Stated exercise |
How many lines in the items below contain the word "RISKS"? Reply with the number alone.

-- BEGIN Dataset --

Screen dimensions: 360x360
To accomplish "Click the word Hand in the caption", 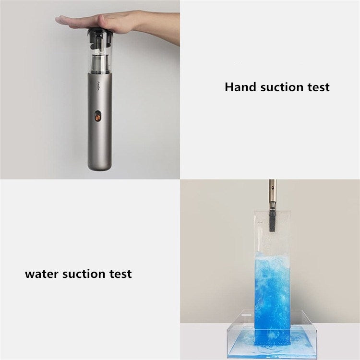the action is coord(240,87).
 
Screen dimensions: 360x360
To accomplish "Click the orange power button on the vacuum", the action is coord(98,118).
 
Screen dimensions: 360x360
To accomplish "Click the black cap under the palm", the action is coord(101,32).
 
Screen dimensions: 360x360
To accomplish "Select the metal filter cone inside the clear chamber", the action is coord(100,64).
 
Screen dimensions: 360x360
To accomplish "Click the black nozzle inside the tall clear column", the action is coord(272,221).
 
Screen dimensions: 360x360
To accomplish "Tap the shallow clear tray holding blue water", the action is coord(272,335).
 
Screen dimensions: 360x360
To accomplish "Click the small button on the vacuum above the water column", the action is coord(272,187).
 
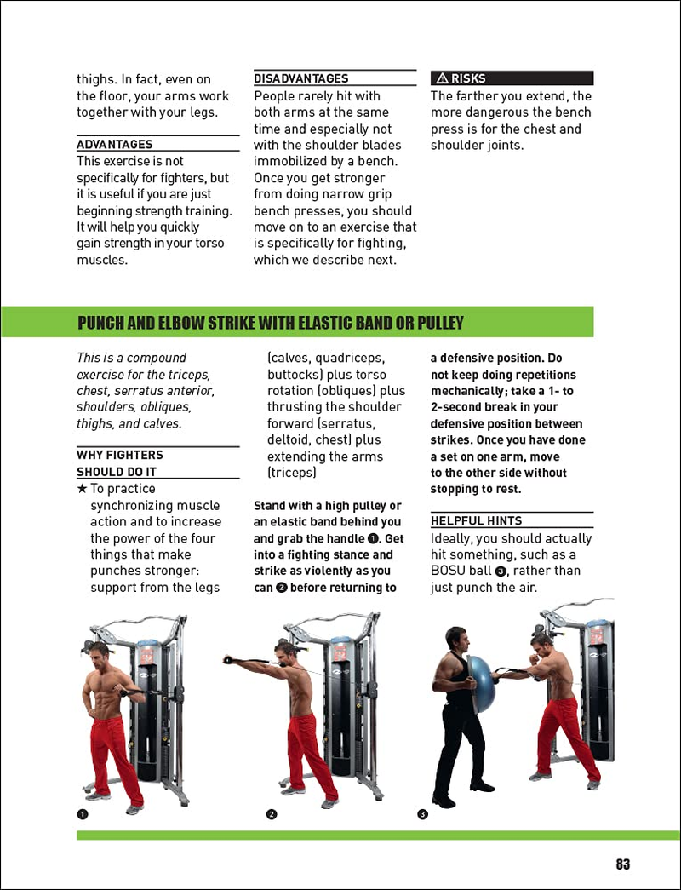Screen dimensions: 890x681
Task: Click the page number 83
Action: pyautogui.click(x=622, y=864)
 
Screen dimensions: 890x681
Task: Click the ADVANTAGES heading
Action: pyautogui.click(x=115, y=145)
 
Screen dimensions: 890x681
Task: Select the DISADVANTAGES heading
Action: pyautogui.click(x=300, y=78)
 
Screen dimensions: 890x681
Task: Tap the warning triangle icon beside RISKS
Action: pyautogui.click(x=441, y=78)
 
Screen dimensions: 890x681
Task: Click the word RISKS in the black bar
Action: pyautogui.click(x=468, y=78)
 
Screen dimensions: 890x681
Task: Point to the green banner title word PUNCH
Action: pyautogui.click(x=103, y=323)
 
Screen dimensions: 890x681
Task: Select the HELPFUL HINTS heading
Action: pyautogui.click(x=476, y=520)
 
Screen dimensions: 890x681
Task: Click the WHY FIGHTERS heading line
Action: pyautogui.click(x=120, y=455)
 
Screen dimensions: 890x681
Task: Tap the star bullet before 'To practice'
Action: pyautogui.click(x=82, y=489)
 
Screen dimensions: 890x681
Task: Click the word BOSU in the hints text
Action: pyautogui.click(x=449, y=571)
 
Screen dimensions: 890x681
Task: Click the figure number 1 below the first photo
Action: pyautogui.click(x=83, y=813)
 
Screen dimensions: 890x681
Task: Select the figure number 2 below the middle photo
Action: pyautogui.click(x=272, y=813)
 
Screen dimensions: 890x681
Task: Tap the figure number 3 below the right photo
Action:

-- END Dataset --

Answer to this exercise |
2